╭─ DATA FOR REVIEW
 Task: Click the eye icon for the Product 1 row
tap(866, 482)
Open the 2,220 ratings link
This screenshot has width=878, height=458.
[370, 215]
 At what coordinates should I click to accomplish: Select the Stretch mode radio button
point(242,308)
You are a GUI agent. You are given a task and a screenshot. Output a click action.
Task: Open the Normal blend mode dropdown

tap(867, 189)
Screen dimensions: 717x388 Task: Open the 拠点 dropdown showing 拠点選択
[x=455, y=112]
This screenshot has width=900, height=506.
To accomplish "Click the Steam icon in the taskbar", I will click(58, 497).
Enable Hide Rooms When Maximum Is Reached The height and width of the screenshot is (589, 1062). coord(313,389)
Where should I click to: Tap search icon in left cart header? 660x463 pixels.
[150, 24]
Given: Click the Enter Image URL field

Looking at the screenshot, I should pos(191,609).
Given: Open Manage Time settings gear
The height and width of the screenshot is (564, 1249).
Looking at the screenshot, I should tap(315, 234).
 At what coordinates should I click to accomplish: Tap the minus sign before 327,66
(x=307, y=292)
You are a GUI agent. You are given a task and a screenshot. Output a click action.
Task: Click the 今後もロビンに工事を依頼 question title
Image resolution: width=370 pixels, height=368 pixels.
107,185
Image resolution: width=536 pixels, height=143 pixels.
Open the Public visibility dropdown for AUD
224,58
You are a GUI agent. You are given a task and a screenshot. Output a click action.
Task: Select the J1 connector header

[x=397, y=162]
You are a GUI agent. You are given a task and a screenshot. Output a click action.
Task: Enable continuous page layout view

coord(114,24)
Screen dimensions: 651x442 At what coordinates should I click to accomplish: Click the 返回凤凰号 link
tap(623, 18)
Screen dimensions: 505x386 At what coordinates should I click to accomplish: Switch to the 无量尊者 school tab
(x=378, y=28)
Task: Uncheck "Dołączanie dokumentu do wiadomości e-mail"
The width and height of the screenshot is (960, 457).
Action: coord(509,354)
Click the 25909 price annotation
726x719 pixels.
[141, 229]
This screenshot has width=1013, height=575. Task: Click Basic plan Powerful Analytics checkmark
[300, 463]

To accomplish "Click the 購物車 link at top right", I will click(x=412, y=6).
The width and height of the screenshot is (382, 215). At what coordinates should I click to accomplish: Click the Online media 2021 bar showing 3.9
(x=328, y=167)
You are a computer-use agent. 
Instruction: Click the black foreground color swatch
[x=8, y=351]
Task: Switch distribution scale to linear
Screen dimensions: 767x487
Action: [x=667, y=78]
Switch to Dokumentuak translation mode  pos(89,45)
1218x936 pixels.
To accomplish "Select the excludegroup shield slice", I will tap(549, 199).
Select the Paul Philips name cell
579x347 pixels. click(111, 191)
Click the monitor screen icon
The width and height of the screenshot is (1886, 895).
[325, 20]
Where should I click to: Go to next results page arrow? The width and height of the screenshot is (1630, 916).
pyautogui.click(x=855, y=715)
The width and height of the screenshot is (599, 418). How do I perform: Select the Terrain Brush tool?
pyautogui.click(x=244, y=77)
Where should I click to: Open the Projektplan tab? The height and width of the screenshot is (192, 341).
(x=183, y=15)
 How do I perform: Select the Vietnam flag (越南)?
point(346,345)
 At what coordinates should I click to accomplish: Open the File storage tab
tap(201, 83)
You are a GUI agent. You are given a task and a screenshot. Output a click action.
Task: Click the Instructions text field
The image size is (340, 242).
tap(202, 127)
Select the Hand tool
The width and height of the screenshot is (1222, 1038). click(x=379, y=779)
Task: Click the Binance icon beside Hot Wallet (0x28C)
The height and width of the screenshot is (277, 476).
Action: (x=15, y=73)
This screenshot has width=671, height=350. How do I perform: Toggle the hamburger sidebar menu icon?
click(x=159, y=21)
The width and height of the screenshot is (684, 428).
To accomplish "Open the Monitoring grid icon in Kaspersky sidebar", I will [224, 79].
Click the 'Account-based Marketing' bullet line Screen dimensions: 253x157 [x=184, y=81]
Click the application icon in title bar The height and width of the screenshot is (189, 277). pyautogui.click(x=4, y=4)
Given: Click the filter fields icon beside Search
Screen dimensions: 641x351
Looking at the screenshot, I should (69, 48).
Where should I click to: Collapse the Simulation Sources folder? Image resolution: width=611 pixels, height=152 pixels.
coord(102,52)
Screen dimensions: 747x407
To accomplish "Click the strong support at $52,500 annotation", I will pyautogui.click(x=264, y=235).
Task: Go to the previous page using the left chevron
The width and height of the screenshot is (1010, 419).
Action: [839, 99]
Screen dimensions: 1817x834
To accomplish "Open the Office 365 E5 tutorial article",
╰─
▶ _EXERCISE INSTRUCTIONS_:
Work out how many lines in the records contain the word "title", and give that number by itself.

▶ _ANSWER TO THE PROBLEM_:
2